Recent Texas Attorney General Opinions of Interest to Cities

Note: Included opinions are from February 11, 2021 through March 10, 2021.

KP-0362 (COVID-19): Both state and federal law provide broad constitutional protections for religious freedom. The First Amendment of the U.S. Constitution provides: “Congress shall make no law respecting an establishment of religion, or prohibiting the free exercise thereof . . . .” Article I, section 6 of the Texas Constitution provides: “No human authority ought, in any case whatever, to control or interfere with the rights of conscience in matters of religion . . . .” Furthermore, under the Texas Religious Freedom Restoration Act, a government agency is prohibited from placing a substantial burden on a person’s free exercise of religion unless the agency shows that the application of the burden is the least restrictive means of furthering a compelling governmental interest.
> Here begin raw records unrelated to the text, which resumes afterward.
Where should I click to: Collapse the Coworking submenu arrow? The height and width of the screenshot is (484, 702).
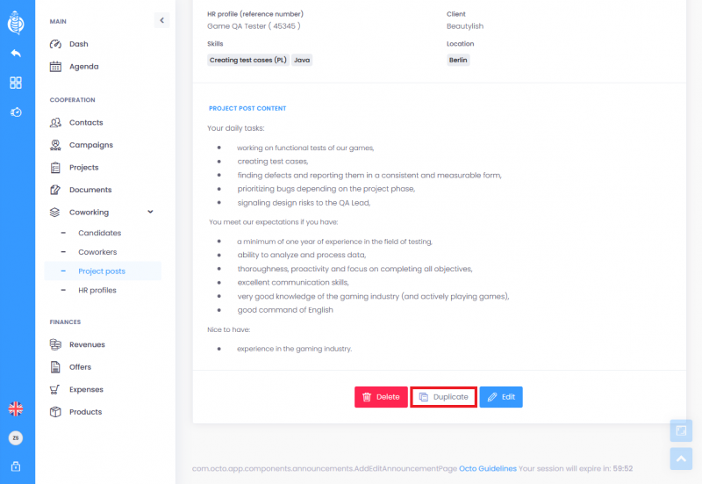pos(150,212)
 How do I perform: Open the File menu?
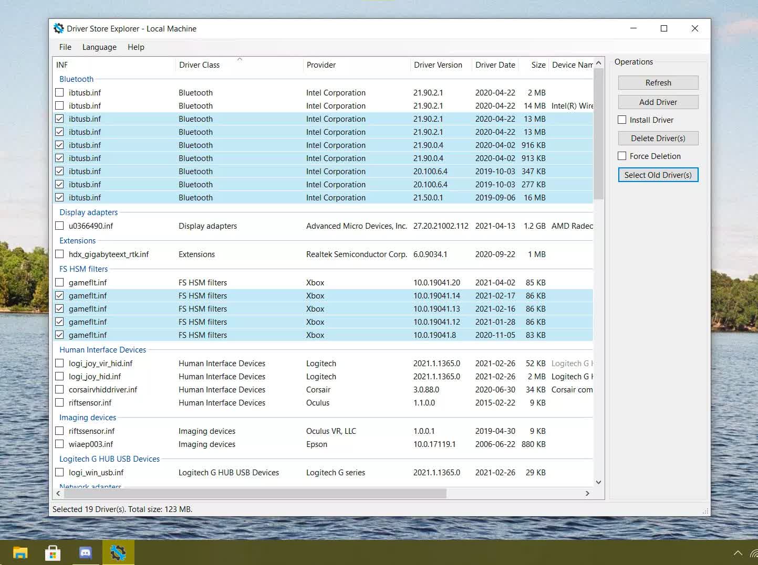tap(65, 47)
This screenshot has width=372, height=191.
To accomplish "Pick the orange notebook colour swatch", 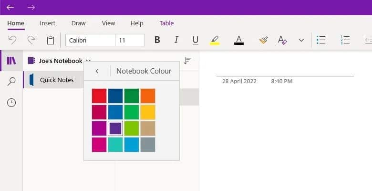I will [148, 96].
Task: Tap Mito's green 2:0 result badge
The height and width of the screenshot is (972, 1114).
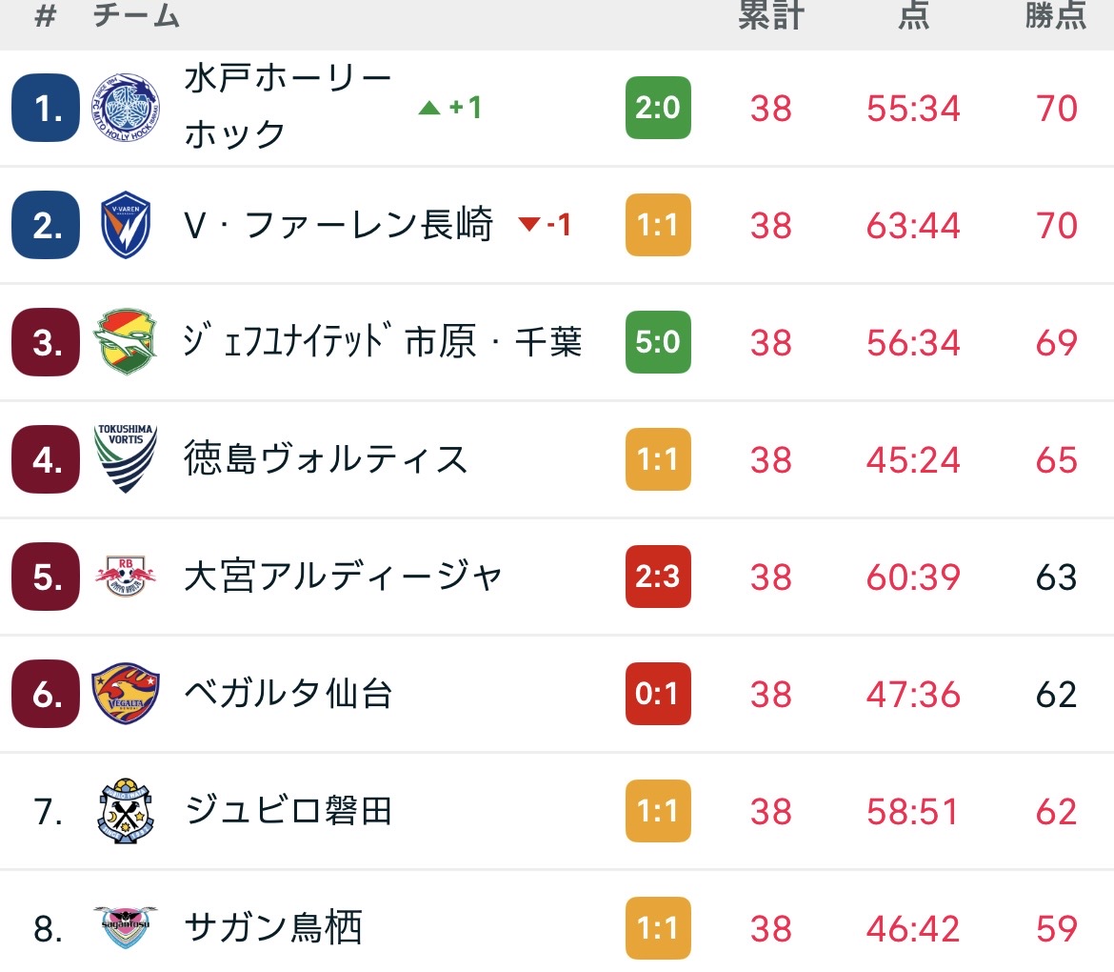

If an individual desires to see a member of the clergy as part of his or her religious exercise, prohibiting access to that member except when death is imminent places a substantial burden on the individual’s religious exercise.

Stemming the spread of COVID-19 is unquestionably a compelling government interest. However, to the extent that other less restrictive safety protocols further the government’s interest in stemming the spread of COVID-19, a court would likely conclude that prohibiting an individual’s access to clergy only when facing death violates the state and federal constitutions and the Texas Religious Freedom Restoration Act because it is not the least restrictive means of achieving such compelling interest.

KP-0360 (Nepotism): Neither the nepotism statute in chapter 573 of the Government Code nor the conflict-of-interest statute in chapter 171 of the Local Government Code prohibit the county judge’s brother from running for sheriff in the described circumstances.

KP-0355 (Conflict of Interest): The conflict-of-interest requirements of Section 171.004(a) of the Local Government Code do not apply to a city council member voting on a county matter even though the council member is married to the county tax assessor-collector.